Le dernier rapport du Vérificateur général était explosif. C’est le moins que l’on puisse dire. Il a fait des révélations et épinglé plusieurs gestions et malversations au sein de notre administration ; et ce, à l’intérieur comme à l’extérieur du pays. En parcourant le document, on découvre, par exemple, de gigantesques détournements au niveau de certaines ambassades du Mali dans des pays tels que l’Espagne, le Burkina-Faso, la Côte d’Ivoire, etc. Pour ce qui concerne le dossier relatif à notre mission diplomatique au Burkina-Faso, il est, désormais, au niveau de la brigade du Pôle économique et financier.

Sans tambour ni trompette, contrairement à ce que l’on veut croire, la justice malienne redore son blason. Ce travail est, il faut le reconnaître, faciliter par les rapports et enquêtes menés par les services et structures chargés de la lutte contre la corruption et la délinquance financière. Parmi eux, on peut citer le Bureau du Vérificateur général qui, comme nous l’écrivions, tantôt, ne cesse de donner des indications et poser des balises à la justice dans le cadre de l’enrôlement et du traitement de certains dossiers.

Son dernier rapport est l’illustration parfaite de cette nouvelle stratégie. Ceux qui l’ont parcouru ont pu se rendre compte du professionnalisme avec lequel il a été élaboré, de sa clarté et de la pertinence des révélations qui y sont faites. Il est, par exemple, question de la construction de la nouvelle chancellerie du Mali à Ouagadougou, précisément dans le très huppé et résidentiel quartier Ouaga 2000.

Même si l’ambassadeur du Mali a essayé, à un moment, de nier les accusations portées contre lui à travers le rapport publié en la circonstance, il faut dire que ce dossier poursuit, tranquillement, son chemin. Pour prouver qu’il avance, nous pouvons vous affirmer qu’il est, à ce jour, au niveau de la brigade du Pôle économique et financier et les principaux concernés (à commencer par Soulalé, lui-même) sont en train d’être entendus.  Aussi, la répétition étant pédagogique, nous publions à nouveau, ici, l’extrait du rapport du Bureau du Vérificateur général qui traite du «cas Ambassade du Mali à Ouaga».

Durant la période sous revue, la Paierie générale du Trésor (PGT) a transféré 2 878 200 261 Fcfa à l’Ambassade du Mali à Ouagadougou. Sur lesquels plus de 1 500 000 000 Fcfa de dépenses ont été effectuées pour la construction de la nouvelle chancellerie. Aussi, pour la même période, les recettes de chancellerie ont été évaluées à 189 131 238 Fcfa. Par ailleurs, cette juridiction n’a pas fait l’objet de vérification par le Bureau du Vérificateur général. Au regard de ce qui précède, le Vérificateur général a initié cette mission de vérification financière de la gestion de l’Ambassade du Mali à Ouagadougou.

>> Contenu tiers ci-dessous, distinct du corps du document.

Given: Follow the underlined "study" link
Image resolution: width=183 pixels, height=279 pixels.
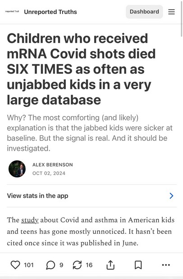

En vue de réaliser sa mission, l’Ambassade dispose de ressources humaines composées du personnel diplomatique et du personnel local. Le personnel diplomatique est régi par le droit applicable en République du Mali, alors que le personnel local, recruté dans le pays d’accréditation, est soumis à la législation du pays d’élection.

L’effectif de la Représentation diplomatique et consulaire du Mali à Ouagadougou est de 20 agents dont 16 locaux. Les postes prévus sont : L’Ambassadeur ; le Ministre Conseiller ; les trois Conseillers d’Ambassade ; l’Attaché de Défense ; le Conseiller consulaire ; le Secrétaire agent comptable.

L’Ambassade reçoit des fonds de la Direction des Finances et du Matériel (DFM) du Ministère chargé des Affaires étrangères. Ces fonds leur sont envoyés par la Paierie générale du Trésor (PGT) de la Direction nationale du Trésor et de la Comptabilité publique (DNTCP). L’Ambassade perçoit aussi des recettes de chancellerie.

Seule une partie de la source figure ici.